##### Texte de la page #####

Discrètement mais franchement, il s’est installé au bout du pont de la reine Louise, The Dronning Louises Bro, au croisement de la rue Øster Søgade : littéralement « la rue à l’est Des Lacs ». 

Ici, pas de cadenas enlacés, mais une sorte de salon d’extérieur où l’on s’assoit volontiers, par terre ou sur des bancs verts, que je reconnais. Jakob me le confirmera plus tard, ce pont est devenu le lieu du rendez-vous danois, une pause entre deux rives; une sorte de cellule de dégrisement, qui adoucie le passage d’une ivresse, à l’autre.

 

Équipé comme un parfait cinglé en cavale, il sort de sa carriole tout ses ustensiles de cuisine : un cochon rose en latex type jouet pour chien, une perceuse, deux ballons de baudruches, rose puis vert. Et il se met à rire.

#####

-- Exercice court --
Reprenez le récit sur le pont de la reine Louise et poursuivez-le à partir de sa dernière phrase.

##### Matériel fourni #####

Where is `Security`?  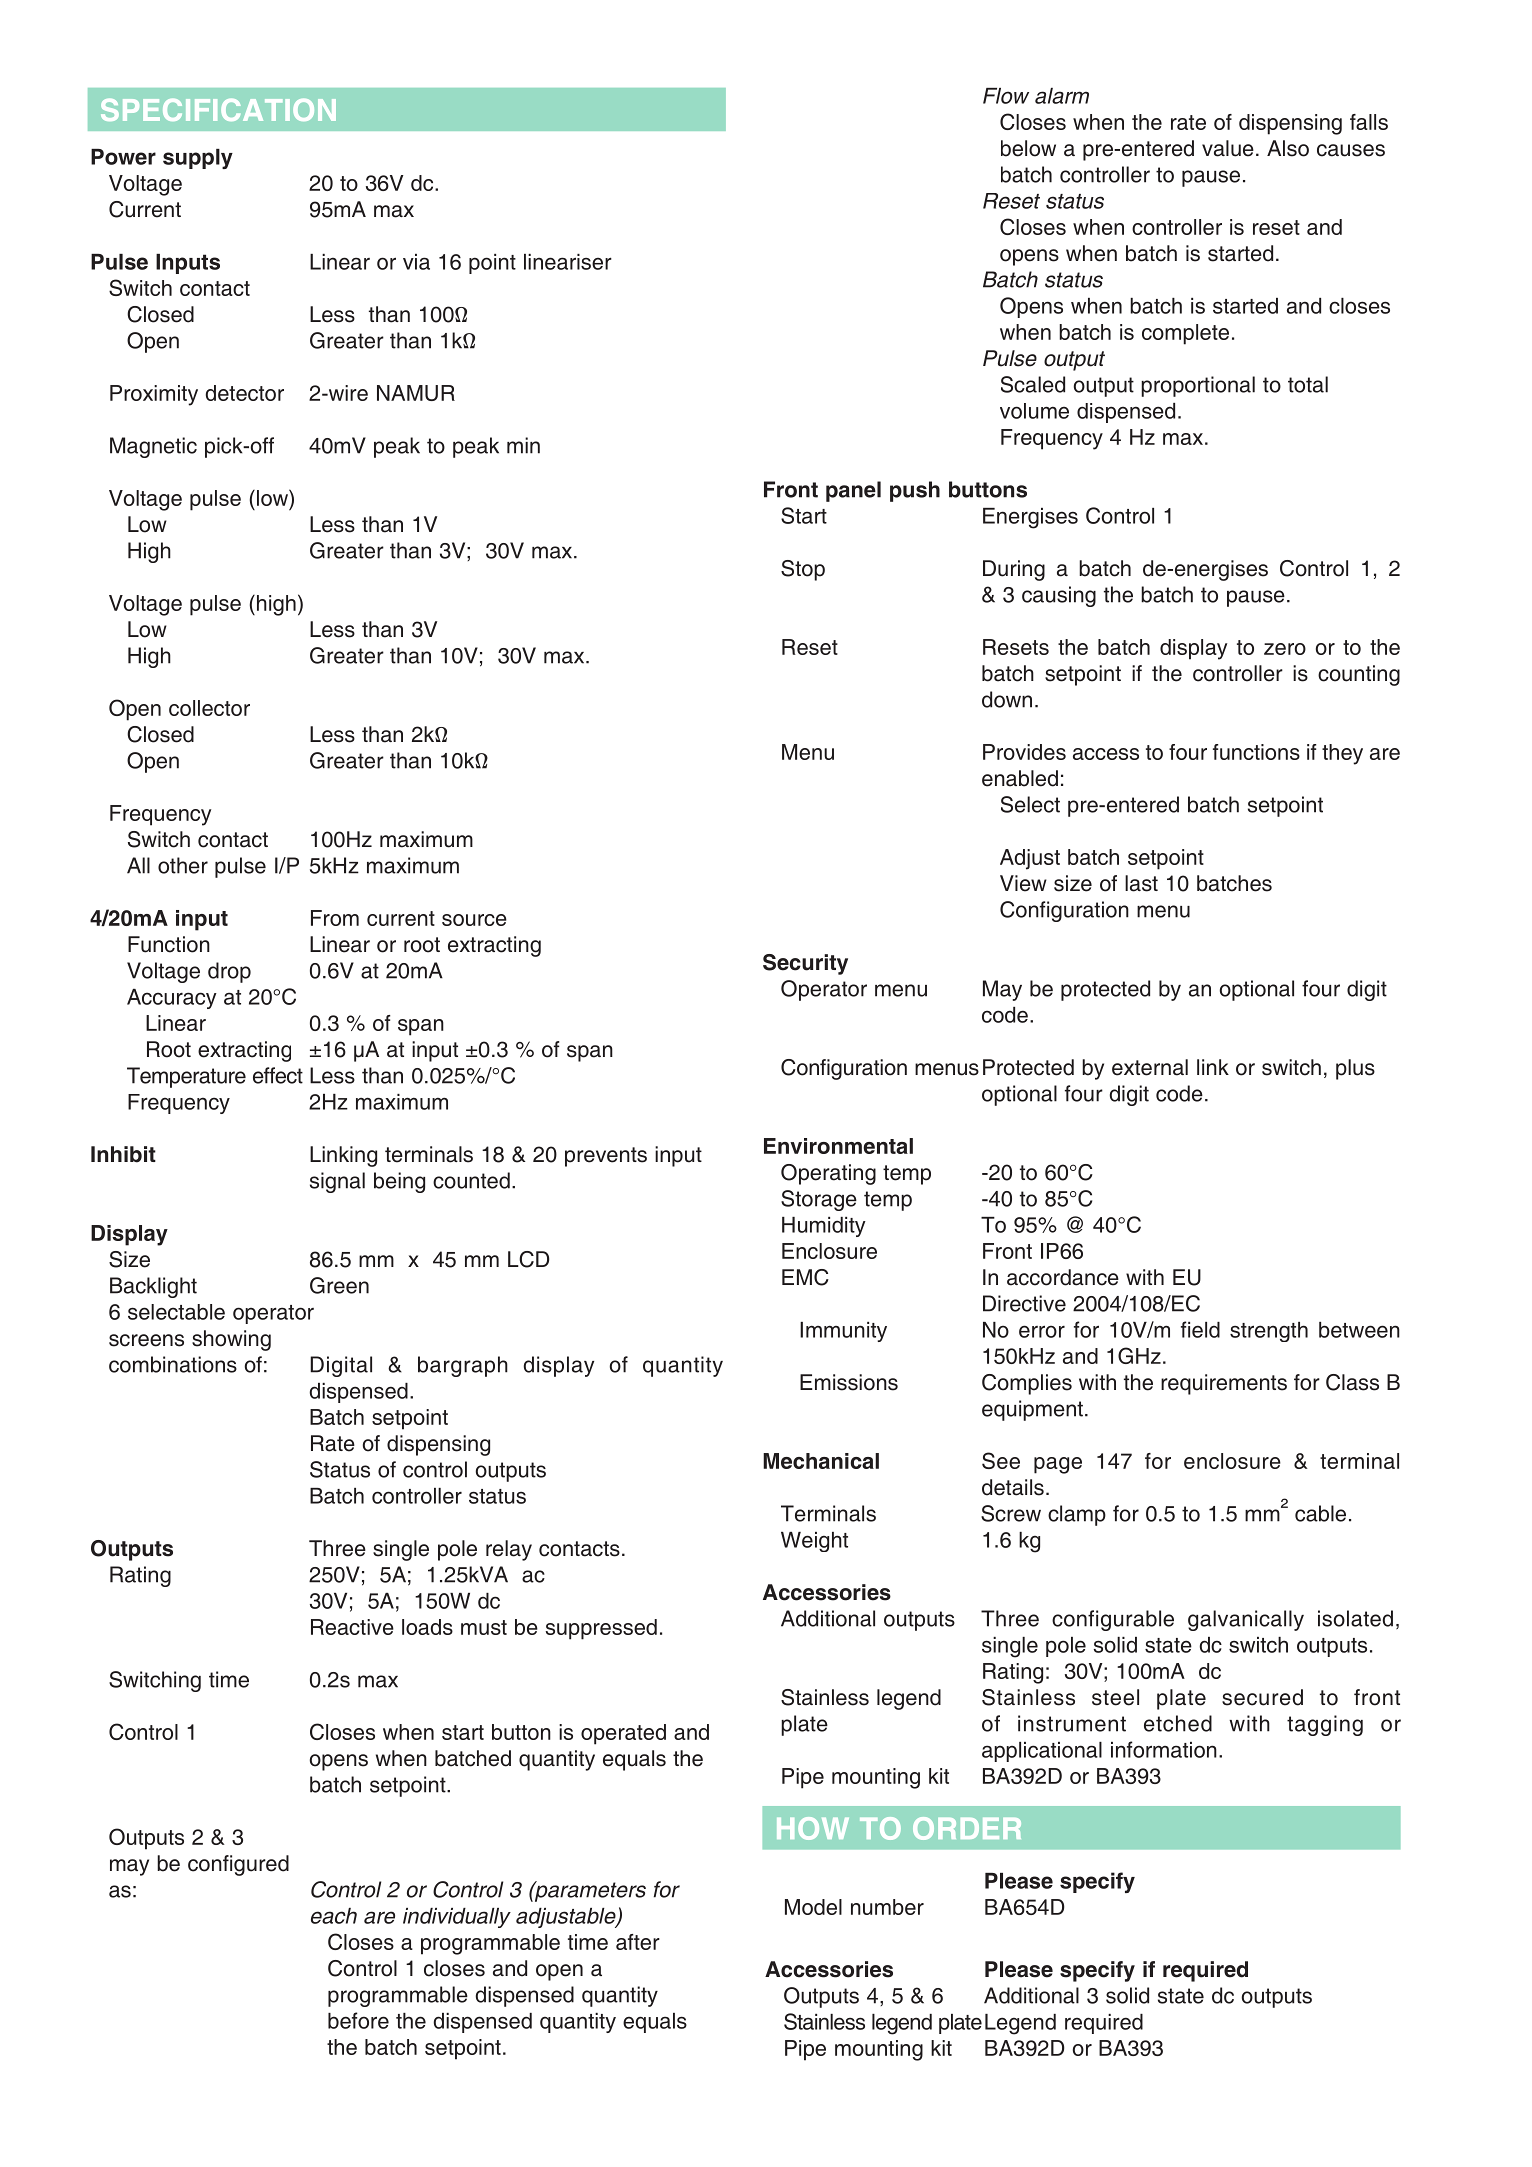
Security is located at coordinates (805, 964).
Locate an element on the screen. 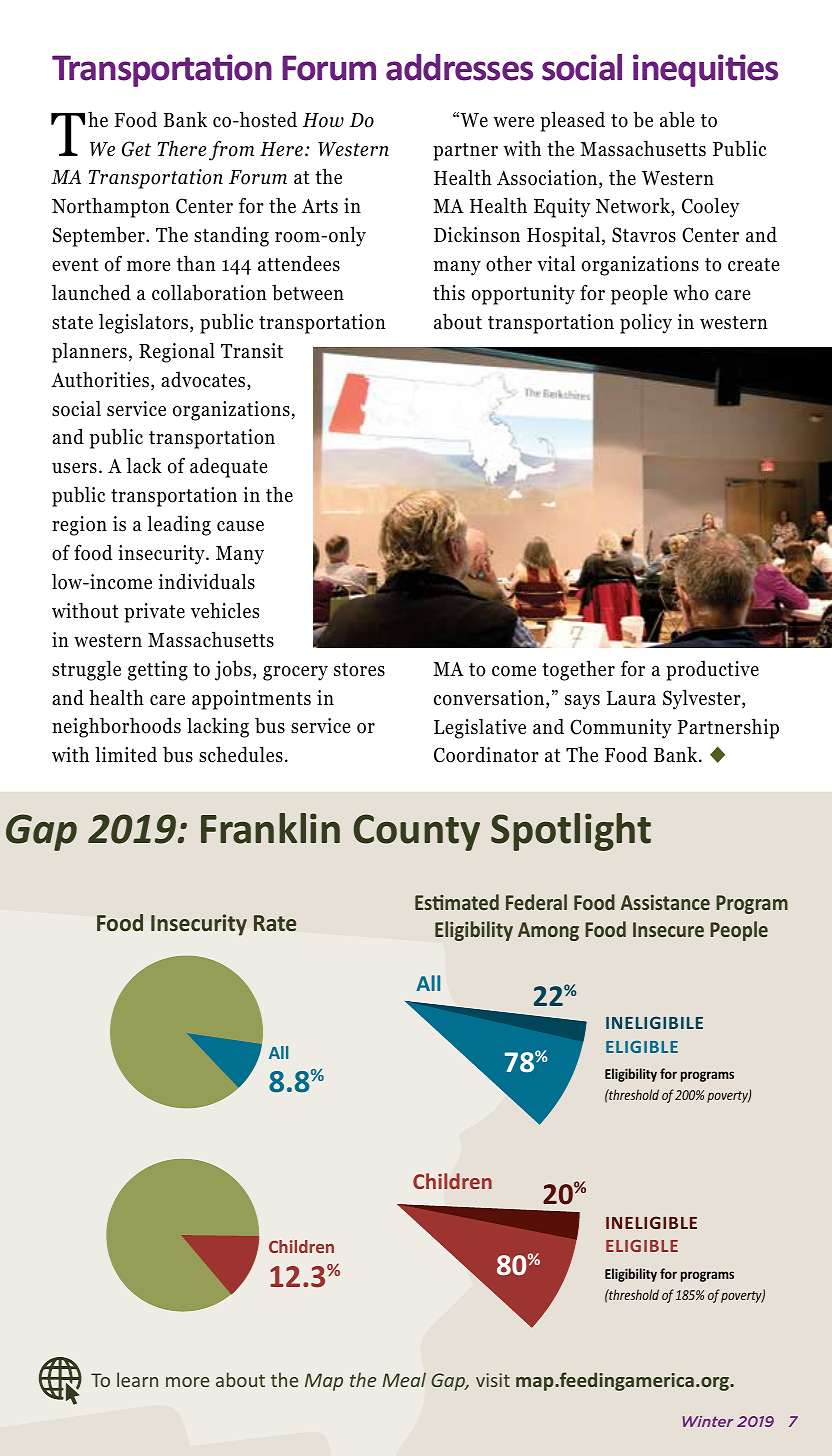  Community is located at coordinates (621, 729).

#####

-- Résultat de l'exercice --
Pas un regard : Musique ! Il suffit de suivre. 

Assit derrière sa batterie, il bat, il frappe, il caresse… se lève et se rassoit. Se tait, et reprend. Se tait à nouveau lorsqu’il entend les sirènes d’une voiture de police, qu’il enregistre, et reprend de plus belle avec les sirènes en fond sonore. Ses pectoraux, qu’il n’a pas, sautent au rythme de ses poignets sur la caisse claire.

 

« Kopenhagen, Kopenhagen… Can you smile me ? Kopenhagen, Kopenhagen, can you hear me… ? Kopenhagen… » Coup de perceuse, dents serrés sorties d’un film d’horreur, il reprend pour frapper plus fort.

Chanson populaire danoise, reprise de Rage against the machine, douceur de Neil Young, rien ne l’arrête; il presse son cochon rose, et rit encore. Applaudissements. 

Un homme assit par terre, en sandale, manque de s’étouffer dans un rire gras.

Is it for the Jazz Festival ? 

I don’t know… But anyway, he is doing his own Jazz Festival ! 

 

Ici on dit que c’est l’été et qu’il fait beau. Mais les débardeurs des plus courageux s’envolent. Parfois il pleut.

Allez, il faut traverser maintenant.

 

A gauche, la blondeur rebelle et ses sandales.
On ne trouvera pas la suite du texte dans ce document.